═══ Source data ═══

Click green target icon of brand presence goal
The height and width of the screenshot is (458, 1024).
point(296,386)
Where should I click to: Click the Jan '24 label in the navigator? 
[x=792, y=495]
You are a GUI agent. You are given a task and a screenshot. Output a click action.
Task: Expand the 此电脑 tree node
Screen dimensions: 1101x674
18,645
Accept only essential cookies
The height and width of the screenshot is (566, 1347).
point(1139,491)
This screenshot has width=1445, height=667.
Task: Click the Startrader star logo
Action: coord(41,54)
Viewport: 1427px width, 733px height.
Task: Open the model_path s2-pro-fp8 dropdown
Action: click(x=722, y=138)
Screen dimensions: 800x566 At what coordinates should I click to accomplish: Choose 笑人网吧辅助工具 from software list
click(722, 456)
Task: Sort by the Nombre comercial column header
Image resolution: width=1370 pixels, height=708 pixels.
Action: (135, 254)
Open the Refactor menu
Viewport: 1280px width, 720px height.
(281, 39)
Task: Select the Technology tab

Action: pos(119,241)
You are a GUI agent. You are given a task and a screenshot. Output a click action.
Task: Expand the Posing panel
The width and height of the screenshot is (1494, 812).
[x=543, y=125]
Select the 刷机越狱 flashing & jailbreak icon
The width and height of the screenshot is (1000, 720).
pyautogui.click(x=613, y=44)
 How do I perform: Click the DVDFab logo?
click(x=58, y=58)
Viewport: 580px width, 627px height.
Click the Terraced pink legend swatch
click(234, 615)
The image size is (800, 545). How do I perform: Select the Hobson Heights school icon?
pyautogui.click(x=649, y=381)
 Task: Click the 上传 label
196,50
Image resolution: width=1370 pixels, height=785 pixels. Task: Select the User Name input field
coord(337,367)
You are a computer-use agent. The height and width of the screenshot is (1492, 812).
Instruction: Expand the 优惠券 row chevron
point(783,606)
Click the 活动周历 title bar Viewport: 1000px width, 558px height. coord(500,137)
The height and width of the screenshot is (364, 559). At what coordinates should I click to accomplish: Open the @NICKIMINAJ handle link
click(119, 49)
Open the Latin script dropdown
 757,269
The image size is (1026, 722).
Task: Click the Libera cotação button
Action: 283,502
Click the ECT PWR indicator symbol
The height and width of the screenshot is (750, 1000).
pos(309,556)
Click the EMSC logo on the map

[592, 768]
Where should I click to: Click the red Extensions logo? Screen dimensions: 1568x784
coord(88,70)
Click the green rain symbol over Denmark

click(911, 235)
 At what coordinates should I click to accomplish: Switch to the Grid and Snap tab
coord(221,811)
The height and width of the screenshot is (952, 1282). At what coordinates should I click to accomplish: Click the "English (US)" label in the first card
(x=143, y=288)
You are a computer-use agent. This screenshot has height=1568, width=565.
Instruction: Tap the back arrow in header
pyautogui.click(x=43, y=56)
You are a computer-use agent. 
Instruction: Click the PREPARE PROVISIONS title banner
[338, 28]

═══

From the first line down to the last, give the records again exactly.

Click green target icon of brand presence goal
The height and width of the screenshot is (458, 1024).
point(296,386)
Where should I click to: Click the Jan '24 label in the navigator? 
[x=792, y=495]
You are a GUI agent. You are given a task and a screenshot. Output a click action.
Task: Expand the 此电脑 tree node
Screen dimensions: 1101x674
18,645
Accept only essential cookies
The height and width of the screenshot is (566, 1347).
point(1139,491)
This screenshot has width=1445, height=667.
Task: Click the Startrader star logo
Action: coord(41,54)
Viewport: 1427px width, 733px height.
Task: Open the model_path s2-pro-fp8 dropdown
Action: click(x=722, y=138)
Screen dimensions: 800x566 At what coordinates should I click to accomplish: Choose 笑人网吧辅助工具 from software list
click(722, 456)
Task: Sort by the Nombre comercial column header
Image resolution: width=1370 pixels, height=708 pixels.
Action: (135, 254)
Open the Refactor menu
Viewport: 1280px width, 720px height.
(281, 39)
Task: Select the Technology tab

Action: pos(119,241)
You are a GUI agent. You are given a task and a screenshot. Output a click action.
Task: Expand the Posing panel
The width and height of the screenshot is (1494, 812).
[x=543, y=125]
Select the 刷机越狱 flashing & jailbreak icon
The width and height of the screenshot is (1000, 720).
pyautogui.click(x=613, y=44)
 How do I perform: Click the DVDFab logo?
click(x=58, y=58)
Viewport: 580px width, 627px height.
Click the Terraced pink legend swatch
click(234, 615)
The image size is (800, 545). How do I perform: Select the Hobson Heights school icon?
pyautogui.click(x=649, y=381)
 Task: Click the 上传 label
196,50
Image resolution: width=1370 pixels, height=785 pixels. Task: Select the User Name input field
coord(337,367)
You are a computer-use agent. The height and width of the screenshot is (1492, 812).
Instruction: Expand the 优惠券 row chevron
point(783,606)
Click the 活动周历 title bar Viewport: 1000px width, 558px height. coord(500,137)
The height and width of the screenshot is (364, 559). At what coordinates should I click to accomplish: Open the @NICKIMINAJ handle link
click(119, 49)
Open the Latin script dropdown
 757,269
The image size is (1026, 722).
Task: Click the Libera cotação button
Action: 283,502
Click the ECT PWR indicator symbol
The height and width of the screenshot is (750, 1000).
pos(309,556)
Click the EMSC logo on the map

[592, 768]
Where should I click to: Click the red Extensions logo? Screen dimensions: 1568x784
coord(88,70)
Click the green rain symbol over Denmark

click(911, 235)
 At what coordinates should I click to accomplish: Switch to the Grid and Snap tab
coord(221,811)
The height and width of the screenshot is (952, 1282). At what coordinates should I click to accomplish: Click the "English (US)" label in the first card
(x=143, y=288)
You are a computer-use agent. This screenshot has height=1568, width=565.
Instruction: Tap the back arrow in header
pyautogui.click(x=43, y=56)
You are a computer-use agent. 
Instruction: Click the PREPARE PROVISIONS title banner
[338, 28]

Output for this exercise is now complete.